Fragment Two: Pathos
The vagrant philosopher Sandemar is a fictional character in Harry Martinson’s 1948 novel The Road. Martinson lets Sandemar burst out, with pathos, against what he calls the tyranny of the “entrepreneurs of probability”. These are the cruel representatives of a regime that wishes to expel the wanderers, the vagrants, from the face of the earth. Dressing the world in neutral and lifeless words, the entrepreneurs of probability practice an active blindness to the pain of others. Their words are icy, without compassion, without flesh. For Sandemar, they are expressions of a devilish logic.

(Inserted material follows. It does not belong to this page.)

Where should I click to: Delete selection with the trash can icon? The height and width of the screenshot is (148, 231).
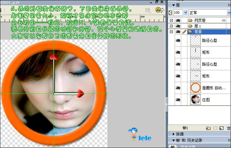[x=229, y=128]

In public exercises of authority, there is a widespread and partly justified suspicion toward emotional involvement. Decision-makers should be unbiased. Sympathies or antipathies should not determine the outcome of a process. But does it follow that pathos must be erased? Pathos, a concept mainly used in rhetoric, is the setting in movement of emotion, creating compassion. In the asylum process and its decision-making, there is a dilemma that is never acknowledged in the case documents I read—neither in legislation nor directives. At a certain point, the rejection of pathos in the encounter with someone’s personal narrative of fear and suffering begins to operate as a dehumanizing device. Cool bureaucratic prose produces indifference rather than impartiality, and this indifference cannot be understood separate from what is one of the most burning contradictions of today’s Europe; that while there is a formal recognition of the validity of universal human rights as stated in the UN declaration from 1948, non-European refugees keep dying at its borders. Meanwhile, detention camps are built for those who, despite an ever-harsher border regime, succeed in crossing. The categorical dismissal of a person’s account of their sufferings and losses, so frequent in asylum decisions, is one way to dismiss someone’s grievability.[4] Your narrative will not be considered in our assessment of your need for protection.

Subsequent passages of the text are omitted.